De plus, cela n’a rien à voir avec les robots « sociaux » de plus en plus sophistiqués que l’on nous propose non seulement pour nettoyer nos maisons, mais également, à ce qu’il paraît, pour nous offrir un soutien affectif et même des relations sexuelles. Les publicités débordent de suggestions du genre « Si, en ce moment, vous avez un certain âge, il se peut que votre compagnon le plus intime lors de vos vieux jours soit un androïde sans fil qui vous suit partout, vous apporte votre thé glacé ou vos martinis, qui vous rappelle de prendre vos médicaments, qui envoie une carte d’anniversaire à votre petit-fils et qui vend vos actions de Cisco » (sic, et également de mauvais goût). On ne fait qu’étaler la marchandisation et la commercialisation de plus en plus marquées des relations humaines, ce qu’il faut que nous rejetions bien sûr.

Il semble que les robots et l’externalisation de nos besoins sociaux soient des symptômes sérieux de quelques importants problèmes de société et non une solution à ceux-ci; ainsi que la cause probable de nouvelles inégalités et injustices. Nous devons remédier directement à ces problèmes et non se lancer dans une quête d’intermédiaires, de gens et de technologies pour suppléer à nos besoins humains d’établir des liens et de s’entraider; ou de remplacer l’ensemble des programmes sociaux et politiques qui nous permettent de bâtir des communautés et de créer une solidarité.

Pour éviter les remèdes magiques, l’oppression des autres et la marchandisation des soins et pour parvenir à un vrai changement pour le bien-être de toutes les femmes, nous devons nous assurer que les mouvements et les approches voulus sont créés par celles qui en bénéficieront et qu’ils ne deviennent pas uniquement une autre option de vente figurant sur la liste d’une courtière en immeubles ou d’une agence de services d’entretien domestique à l’intention de quelques privilégiées (aux dépens, souvent, de nombreux pauvres).
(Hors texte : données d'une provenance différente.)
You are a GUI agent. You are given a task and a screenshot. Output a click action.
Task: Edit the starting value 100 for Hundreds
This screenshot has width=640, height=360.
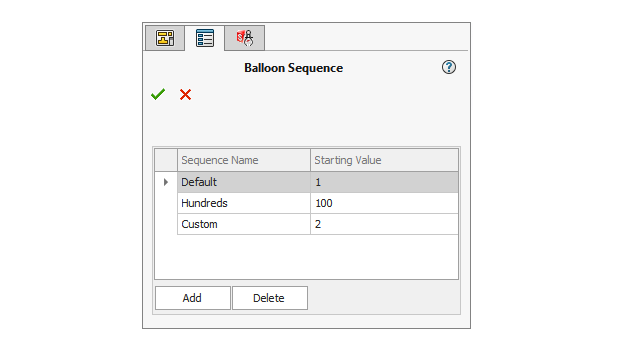(384, 203)
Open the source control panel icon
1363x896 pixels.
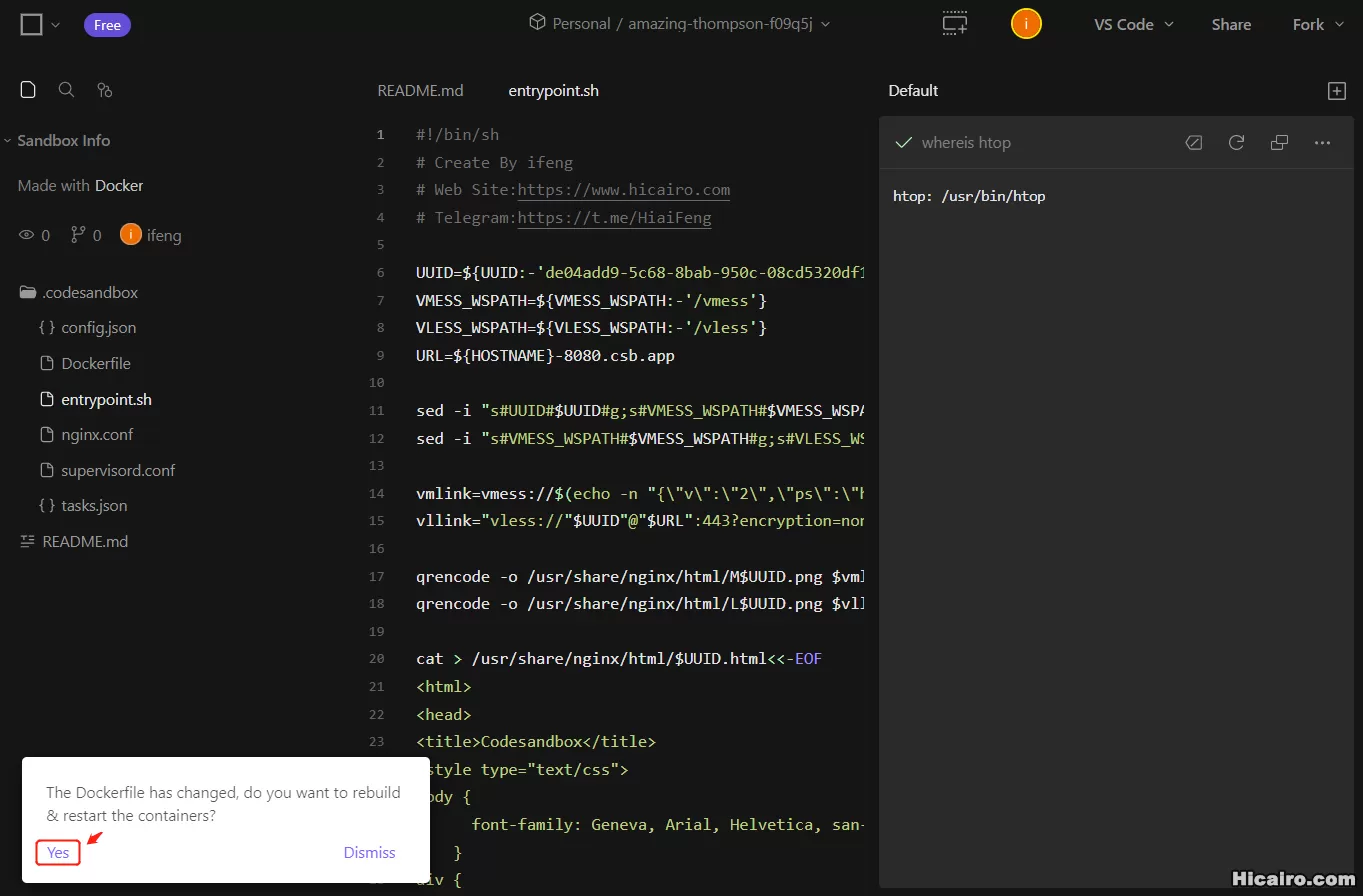coord(104,89)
Nous parlons de vrais logements sociaux, de possibilités de cologement et non de condominiums dotés de services supplémentaires. Nous parlons également de collaborer et de s’entraider de façon respectueuse dans la solidarité et non d’embaucher d’autres personnes pour d’occuper de nous ou pour dévaloriser le travail des femmes.
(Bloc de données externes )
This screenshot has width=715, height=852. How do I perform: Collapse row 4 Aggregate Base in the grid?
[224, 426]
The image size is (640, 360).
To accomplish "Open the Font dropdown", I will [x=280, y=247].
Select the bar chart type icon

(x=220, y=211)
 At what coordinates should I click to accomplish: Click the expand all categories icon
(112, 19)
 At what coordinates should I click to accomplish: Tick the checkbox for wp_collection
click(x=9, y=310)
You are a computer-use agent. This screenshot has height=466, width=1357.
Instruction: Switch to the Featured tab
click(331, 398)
Mais avant tout, nous devons peut-être reconnaître et valoriser notre INTERdépendance et nous assurer qu’elle se développe sainement et respectueusement. Il faudra redoubler d’efforts; ce ne sera pas facile de changer les notions individualistes d’autonomie et de bien-être. Comme il ne sera pas évident non plus d’éliminer les attentes persistantes fondées sur le genre pour les femmes. Mais les féministes n’ont jamais craint de résister aux normes culturelles, tout en se montrant solidaires les unes envers les autres. Nous le pouvons le refaire.

 

Féministe de longue date, Abby Lippman s’intéresse en particulier à la santé des femmes et aux politiques qui s’y rattachent. Professeure émérite à l’Université McGill, passionnée par l’écriture, elle a été présidente du Réseau canadien pour la santé des femmes. Elle siège aujourd’hui au conseil d’administration de la FQPN (Fédération du Québec pour le planning des naissances), où elle collabore à l’établissement au Québec d’un mouvement fédérateur en matière de promotion des droits génésiques.